=== Given data ===

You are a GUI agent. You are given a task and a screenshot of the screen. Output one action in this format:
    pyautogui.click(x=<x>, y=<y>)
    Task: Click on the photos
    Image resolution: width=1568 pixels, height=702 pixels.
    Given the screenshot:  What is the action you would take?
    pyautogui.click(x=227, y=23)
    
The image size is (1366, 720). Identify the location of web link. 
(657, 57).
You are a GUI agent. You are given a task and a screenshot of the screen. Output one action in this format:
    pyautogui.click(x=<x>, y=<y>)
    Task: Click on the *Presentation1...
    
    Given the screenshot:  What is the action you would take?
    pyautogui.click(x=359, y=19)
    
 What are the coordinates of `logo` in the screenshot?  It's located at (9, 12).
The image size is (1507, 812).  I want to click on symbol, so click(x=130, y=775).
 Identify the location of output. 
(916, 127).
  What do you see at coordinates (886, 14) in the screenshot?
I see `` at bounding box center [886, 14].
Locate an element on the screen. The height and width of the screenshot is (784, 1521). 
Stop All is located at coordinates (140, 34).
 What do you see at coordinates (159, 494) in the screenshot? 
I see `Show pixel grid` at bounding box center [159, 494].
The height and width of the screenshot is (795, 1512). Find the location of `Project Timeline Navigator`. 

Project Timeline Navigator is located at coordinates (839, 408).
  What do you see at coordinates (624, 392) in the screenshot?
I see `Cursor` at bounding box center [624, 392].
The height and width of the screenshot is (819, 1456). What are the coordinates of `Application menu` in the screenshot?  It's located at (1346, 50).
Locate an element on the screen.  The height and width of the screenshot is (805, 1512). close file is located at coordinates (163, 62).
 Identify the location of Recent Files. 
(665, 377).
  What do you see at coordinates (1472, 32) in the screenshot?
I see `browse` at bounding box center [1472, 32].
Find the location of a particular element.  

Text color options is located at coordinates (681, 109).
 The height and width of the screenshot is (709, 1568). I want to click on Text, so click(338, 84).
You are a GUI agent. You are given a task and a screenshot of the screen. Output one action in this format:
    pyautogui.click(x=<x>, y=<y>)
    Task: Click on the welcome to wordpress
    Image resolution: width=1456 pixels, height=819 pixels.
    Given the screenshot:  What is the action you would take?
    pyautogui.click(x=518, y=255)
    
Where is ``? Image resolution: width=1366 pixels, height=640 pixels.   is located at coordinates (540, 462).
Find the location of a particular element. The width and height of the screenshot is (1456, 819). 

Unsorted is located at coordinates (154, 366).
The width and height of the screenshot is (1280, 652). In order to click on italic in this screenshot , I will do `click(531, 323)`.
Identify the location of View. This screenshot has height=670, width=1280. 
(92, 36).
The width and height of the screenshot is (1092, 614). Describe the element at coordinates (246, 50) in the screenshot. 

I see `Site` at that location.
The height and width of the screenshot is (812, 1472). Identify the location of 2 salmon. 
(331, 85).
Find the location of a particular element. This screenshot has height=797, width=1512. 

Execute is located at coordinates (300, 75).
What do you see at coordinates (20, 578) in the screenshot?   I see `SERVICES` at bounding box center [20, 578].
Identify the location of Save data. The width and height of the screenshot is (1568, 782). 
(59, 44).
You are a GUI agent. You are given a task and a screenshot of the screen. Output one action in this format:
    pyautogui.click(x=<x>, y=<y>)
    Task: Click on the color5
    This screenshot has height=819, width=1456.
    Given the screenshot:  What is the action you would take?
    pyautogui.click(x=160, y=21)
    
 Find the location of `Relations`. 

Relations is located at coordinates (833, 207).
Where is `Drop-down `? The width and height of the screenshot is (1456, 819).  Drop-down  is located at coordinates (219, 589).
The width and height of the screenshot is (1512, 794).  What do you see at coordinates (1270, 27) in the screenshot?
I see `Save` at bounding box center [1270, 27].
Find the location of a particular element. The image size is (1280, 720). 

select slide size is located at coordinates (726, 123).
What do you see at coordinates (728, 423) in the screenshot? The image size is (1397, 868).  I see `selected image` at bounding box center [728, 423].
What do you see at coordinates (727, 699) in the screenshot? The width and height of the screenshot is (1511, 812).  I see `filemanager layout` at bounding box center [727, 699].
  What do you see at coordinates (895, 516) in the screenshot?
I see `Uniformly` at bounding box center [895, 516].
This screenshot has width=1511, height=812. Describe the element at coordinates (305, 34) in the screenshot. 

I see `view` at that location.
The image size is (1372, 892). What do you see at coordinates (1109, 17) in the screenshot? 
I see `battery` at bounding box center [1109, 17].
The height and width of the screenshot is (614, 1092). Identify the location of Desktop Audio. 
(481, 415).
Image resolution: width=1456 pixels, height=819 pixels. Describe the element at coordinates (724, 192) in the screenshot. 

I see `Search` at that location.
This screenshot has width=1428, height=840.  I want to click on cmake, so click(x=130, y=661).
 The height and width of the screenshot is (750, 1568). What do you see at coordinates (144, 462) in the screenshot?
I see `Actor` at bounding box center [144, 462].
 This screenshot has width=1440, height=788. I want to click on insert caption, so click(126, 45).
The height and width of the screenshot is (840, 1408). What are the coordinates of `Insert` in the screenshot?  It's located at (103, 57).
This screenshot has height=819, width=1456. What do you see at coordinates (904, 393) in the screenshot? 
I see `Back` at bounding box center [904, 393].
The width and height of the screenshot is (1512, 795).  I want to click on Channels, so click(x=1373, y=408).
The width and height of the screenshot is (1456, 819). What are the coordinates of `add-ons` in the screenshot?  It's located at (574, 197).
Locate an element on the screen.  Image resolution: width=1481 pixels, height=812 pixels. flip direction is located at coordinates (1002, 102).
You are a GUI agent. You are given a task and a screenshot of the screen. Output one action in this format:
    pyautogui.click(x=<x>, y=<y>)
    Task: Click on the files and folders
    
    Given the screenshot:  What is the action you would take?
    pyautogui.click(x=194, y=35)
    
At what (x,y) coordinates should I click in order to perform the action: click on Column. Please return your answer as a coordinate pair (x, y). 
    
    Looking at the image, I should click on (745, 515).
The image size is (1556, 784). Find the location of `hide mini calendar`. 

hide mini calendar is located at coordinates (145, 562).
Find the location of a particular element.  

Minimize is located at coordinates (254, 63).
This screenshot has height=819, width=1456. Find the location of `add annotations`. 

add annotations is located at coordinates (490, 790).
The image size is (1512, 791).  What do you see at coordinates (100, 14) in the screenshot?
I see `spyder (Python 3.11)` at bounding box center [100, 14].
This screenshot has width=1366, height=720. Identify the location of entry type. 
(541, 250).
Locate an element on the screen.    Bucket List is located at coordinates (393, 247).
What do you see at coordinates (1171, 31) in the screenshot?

===

§ Task to carry out:
Copy out all of the material above word for word, keeping every line in its original order.

§ Full output:
You are a GUI agent. You are given a task and a screenshot of the screen. Output one action in this format:
    pyautogui.click(x=<x>, y=<y>)
    Task: Click on the photos
    Image resolution: width=1568 pixels, height=702 pixels.
    Given the screenshot:  What is the action you would take?
    pyautogui.click(x=227, y=23)
    
The image size is (1366, 720). Identify the location of web link. 
(657, 57).
You are a GUI agent. You are given a task and a screenshot of the screen. Output one action in this format:
    pyautogui.click(x=<x>, y=<y>)
    Task: Click on the *Presentation1...
    
    Given the screenshot:  What is the action you would take?
    pyautogui.click(x=359, y=19)
    
 What are the coordinates of `logo` in the screenshot?  It's located at (9, 12).
The image size is (1507, 812).  I want to click on symbol, so click(x=130, y=775).
 Identify the location of output. 
(916, 127).
  What do you see at coordinates (886, 14) in the screenshot?
I see `` at bounding box center [886, 14].
Locate an element on the screen. The height and width of the screenshot is (784, 1521). 
Stop All is located at coordinates (140, 34).
 What do you see at coordinates (159, 494) in the screenshot? 
I see `Show pixel grid` at bounding box center [159, 494].
The height and width of the screenshot is (795, 1512). Find the location of `Project Timeline Navigator`. 

Project Timeline Navigator is located at coordinates (839, 408).
  What do you see at coordinates (624, 392) in the screenshot?
I see `Cursor` at bounding box center [624, 392].
The height and width of the screenshot is (819, 1456). What are the coordinates of `Application menu` in the screenshot?  It's located at (1346, 50).
Locate an element on the screen.  The height and width of the screenshot is (805, 1512). close file is located at coordinates (163, 62).
 Identify the location of Recent Files. 
(665, 377).
  What do you see at coordinates (1472, 32) in the screenshot?
I see `browse` at bounding box center [1472, 32].
Find the location of a particular element.  

Text color options is located at coordinates (681, 109).
 The height and width of the screenshot is (709, 1568). I want to click on Text, so click(338, 84).
You are a GUI agent. You are given a task and a screenshot of the screen. Output one action in this format:
    pyautogui.click(x=<x>, y=<y>)
    Task: Click on the welcome to wordpress
    Image resolution: width=1456 pixels, height=819 pixels.
    Given the screenshot:  What is the action you would take?
    pyautogui.click(x=518, y=255)
    
Where is ``? Image resolution: width=1366 pixels, height=640 pixels.   is located at coordinates (540, 462).
Find the location of a particular element. The width and height of the screenshot is (1456, 819). 

Unsorted is located at coordinates (154, 366).
The width and height of the screenshot is (1280, 652). In order to click on italic in this screenshot , I will do `click(531, 323)`.
Identify the location of View. This screenshot has height=670, width=1280. 
(92, 36).
The width and height of the screenshot is (1092, 614). Describe the element at coordinates (246, 50) in the screenshot. 

I see `Site` at that location.
The height and width of the screenshot is (812, 1472). Identify the location of 2 salmon. 
(331, 85).
Find the location of a particular element. This screenshot has height=797, width=1512. 

Execute is located at coordinates (300, 75).
What do you see at coordinates (20, 578) in the screenshot?   I see `SERVICES` at bounding box center [20, 578].
Identify the location of Save data. The width and height of the screenshot is (1568, 782). 
(59, 44).
You are a GUI agent. You are given a task and a screenshot of the screen. Output one action in this format:
    pyautogui.click(x=<x>, y=<y>)
    Task: Click on the color5
    This screenshot has height=819, width=1456.
    Given the screenshot:  What is the action you would take?
    pyautogui.click(x=160, y=21)
    
 Find the location of `Relations`. 

Relations is located at coordinates (833, 207).
Where is `Drop-down `? The width and height of the screenshot is (1456, 819).  Drop-down  is located at coordinates (219, 589).
The width and height of the screenshot is (1512, 794).  What do you see at coordinates (1270, 27) in the screenshot?
I see `Save` at bounding box center [1270, 27].
Find the location of a particular element. The image size is (1280, 720). 

select slide size is located at coordinates (726, 123).
What do you see at coordinates (728, 423) in the screenshot? The image size is (1397, 868).  I see `selected image` at bounding box center [728, 423].
What do you see at coordinates (727, 699) in the screenshot? The width and height of the screenshot is (1511, 812).  I see `filemanager layout` at bounding box center [727, 699].
  What do you see at coordinates (895, 516) in the screenshot?
I see `Uniformly` at bounding box center [895, 516].
This screenshot has width=1511, height=812. Describe the element at coordinates (305, 34) in the screenshot. 

I see `view` at that location.
The image size is (1372, 892). What do you see at coordinates (1109, 17) in the screenshot? 
I see `battery` at bounding box center [1109, 17].
The height and width of the screenshot is (614, 1092). Identify the location of Desktop Audio. 
(481, 415).
Image resolution: width=1456 pixels, height=819 pixels. Describe the element at coordinates (724, 192) in the screenshot. 

I see `Search` at that location.
This screenshot has width=1428, height=840.  I want to click on cmake, so click(x=130, y=661).
 The height and width of the screenshot is (750, 1568). What do you see at coordinates (144, 462) in the screenshot?
I see `Actor` at bounding box center [144, 462].
 This screenshot has width=1440, height=788. I want to click on insert caption, so click(126, 45).
The height and width of the screenshot is (840, 1408). What are the coordinates of `Insert` in the screenshot?  It's located at (103, 57).
This screenshot has height=819, width=1456. What do you see at coordinates (904, 393) in the screenshot? 
I see `Back` at bounding box center [904, 393].
The width and height of the screenshot is (1512, 795).  I want to click on Channels, so click(x=1373, y=408).
The width and height of the screenshot is (1456, 819). What are the coordinates of `add-ons` in the screenshot?  It's located at (574, 197).
Locate an element on the screen.  Image resolution: width=1481 pixels, height=812 pixels. flip direction is located at coordinates (1002, 102).
You are a GUI agent. You are given a task and a screenshot of the screen. Output one action in this format:
    pyautogui.click(x=<x>, y=<y>)
    Task: Click on the files and folders
    
    Given the screenshot:  What is the action you would take?
    pyautogui.click(x=194, y=35)
    
At what (x,y) coordinates should I click in order to perform the action: click on Column. Please return your answer as a coordinate pair (x, y). 
    
    Looking at the image, I should click on (745, 515).
The image size is (1556, 784). Find the location of `hide mini calendar`. 

hide mini calendar is located at coordinates (145, 562).
Find the location of a particular element.  

Minimize is located at coordinates (254, 63).
This screenshot has height=819, width=1456. Find the location of `add annotations`. 

add annotations is located at coordinates (490, 790).
The image size is (1512, 791).  What do you see at coordinates (100, 14) in the screenshot?
I see `spyder (Python 3.11)` at bounding box center [100, 14].
This screenshot has width=1366, height=720. Identify the location of entry type. 
(541, 250).
Locate an element on the screen.    Bucket List is located at coordinates (393, 247).
What do you see at coordinates (1171, 31) in the screenshot?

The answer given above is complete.